═══ RECORDS FOR PROCESSING

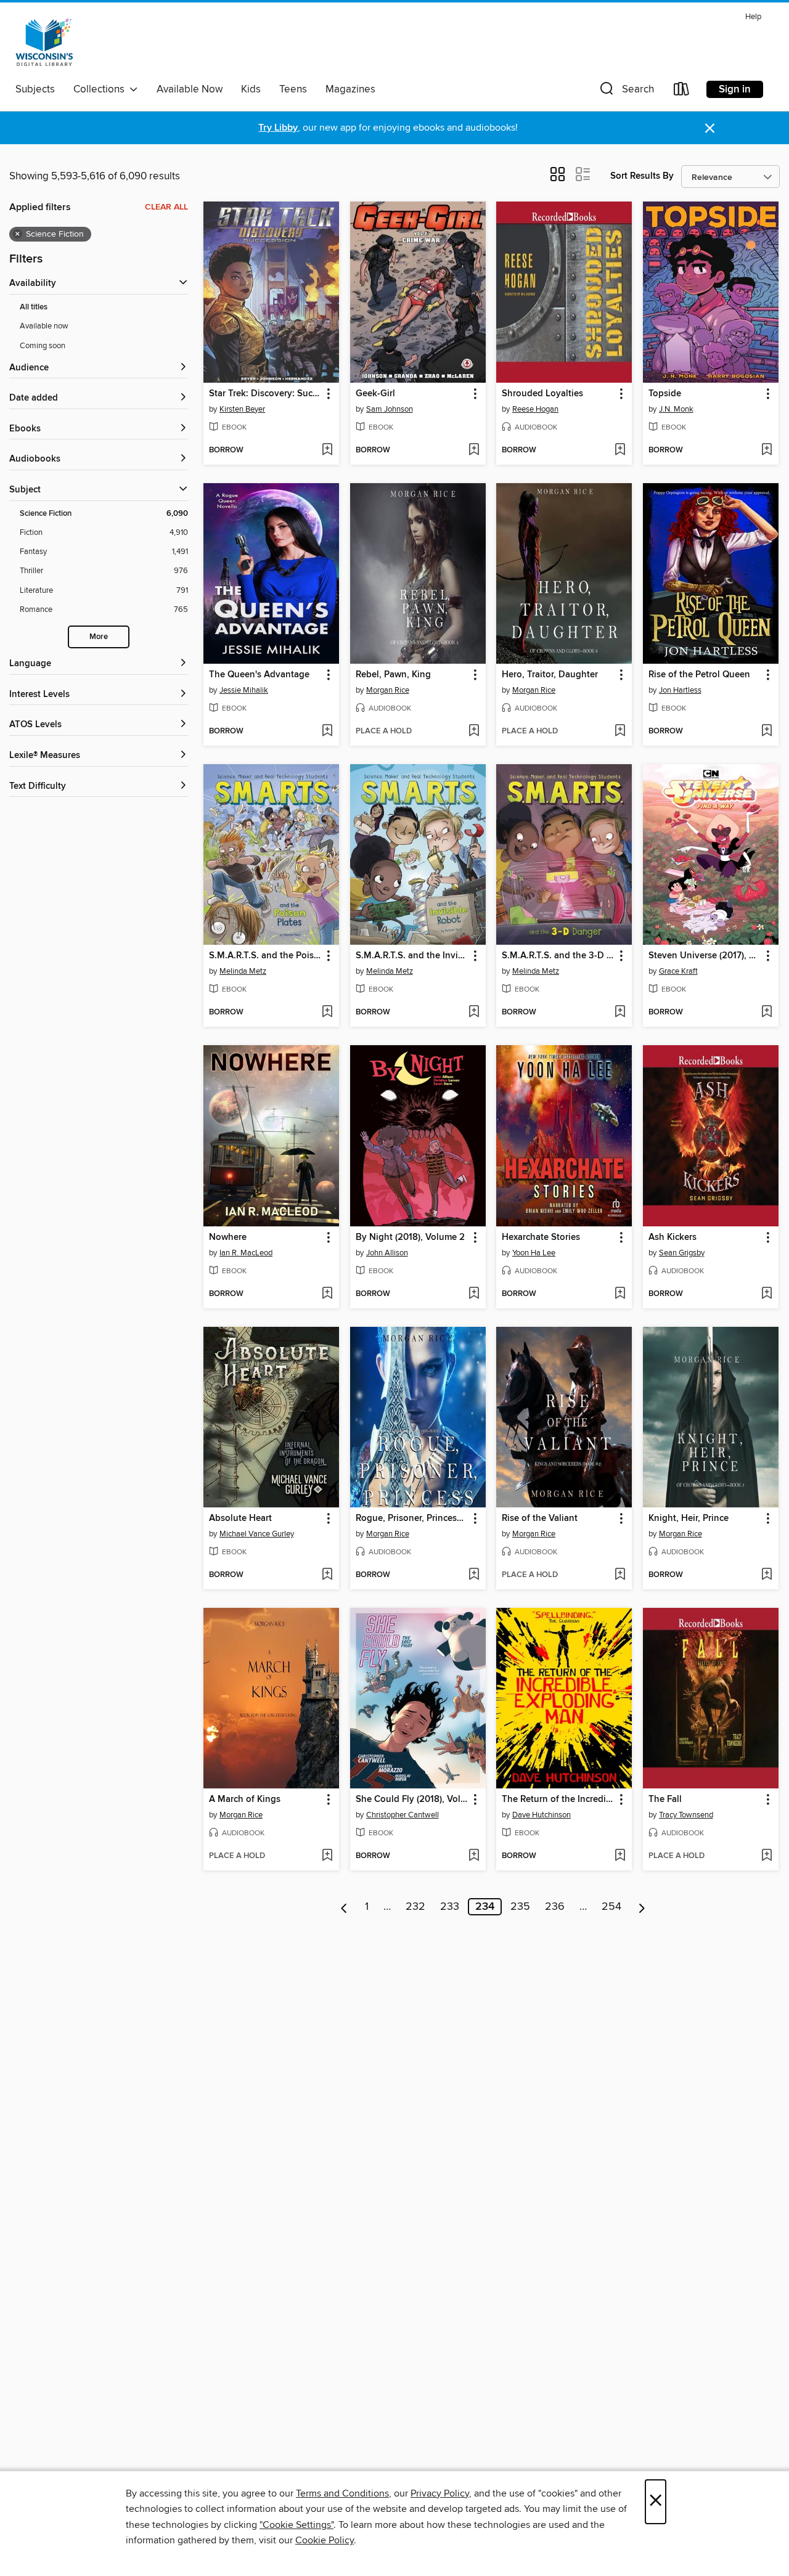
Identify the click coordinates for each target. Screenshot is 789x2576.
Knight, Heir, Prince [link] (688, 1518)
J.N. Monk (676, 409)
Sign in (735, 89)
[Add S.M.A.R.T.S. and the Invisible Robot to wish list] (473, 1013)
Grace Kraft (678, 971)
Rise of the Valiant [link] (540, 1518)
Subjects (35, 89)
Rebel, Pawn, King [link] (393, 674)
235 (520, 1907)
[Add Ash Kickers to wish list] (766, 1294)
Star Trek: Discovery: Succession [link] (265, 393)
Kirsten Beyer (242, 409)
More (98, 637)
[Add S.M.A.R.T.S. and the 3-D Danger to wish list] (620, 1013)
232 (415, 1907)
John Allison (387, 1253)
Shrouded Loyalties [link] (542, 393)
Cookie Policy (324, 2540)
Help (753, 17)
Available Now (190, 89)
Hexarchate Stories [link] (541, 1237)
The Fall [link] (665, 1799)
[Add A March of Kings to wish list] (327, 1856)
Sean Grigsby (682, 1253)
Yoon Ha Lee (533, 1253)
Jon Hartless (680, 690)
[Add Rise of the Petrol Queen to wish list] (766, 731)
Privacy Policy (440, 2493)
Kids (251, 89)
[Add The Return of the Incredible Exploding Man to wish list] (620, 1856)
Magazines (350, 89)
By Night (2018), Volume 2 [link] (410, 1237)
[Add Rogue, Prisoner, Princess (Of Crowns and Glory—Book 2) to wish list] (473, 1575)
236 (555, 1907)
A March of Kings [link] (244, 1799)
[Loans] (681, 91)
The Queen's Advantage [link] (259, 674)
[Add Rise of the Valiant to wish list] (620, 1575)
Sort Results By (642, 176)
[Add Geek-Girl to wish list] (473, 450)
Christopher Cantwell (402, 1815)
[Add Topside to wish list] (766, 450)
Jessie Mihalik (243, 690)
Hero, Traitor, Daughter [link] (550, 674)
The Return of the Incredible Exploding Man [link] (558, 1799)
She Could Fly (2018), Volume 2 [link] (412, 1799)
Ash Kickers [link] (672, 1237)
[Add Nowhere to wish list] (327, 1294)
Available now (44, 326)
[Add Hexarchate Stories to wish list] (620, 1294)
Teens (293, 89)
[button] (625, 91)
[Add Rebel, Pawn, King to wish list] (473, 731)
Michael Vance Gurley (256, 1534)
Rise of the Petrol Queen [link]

══════

Every line above in which the word "Pawn" is present must be copied into the answer.

Rebel, Pawn, King [link] (393, 674)
[Add Rebel, Pawn, King to wish list] (473, 731)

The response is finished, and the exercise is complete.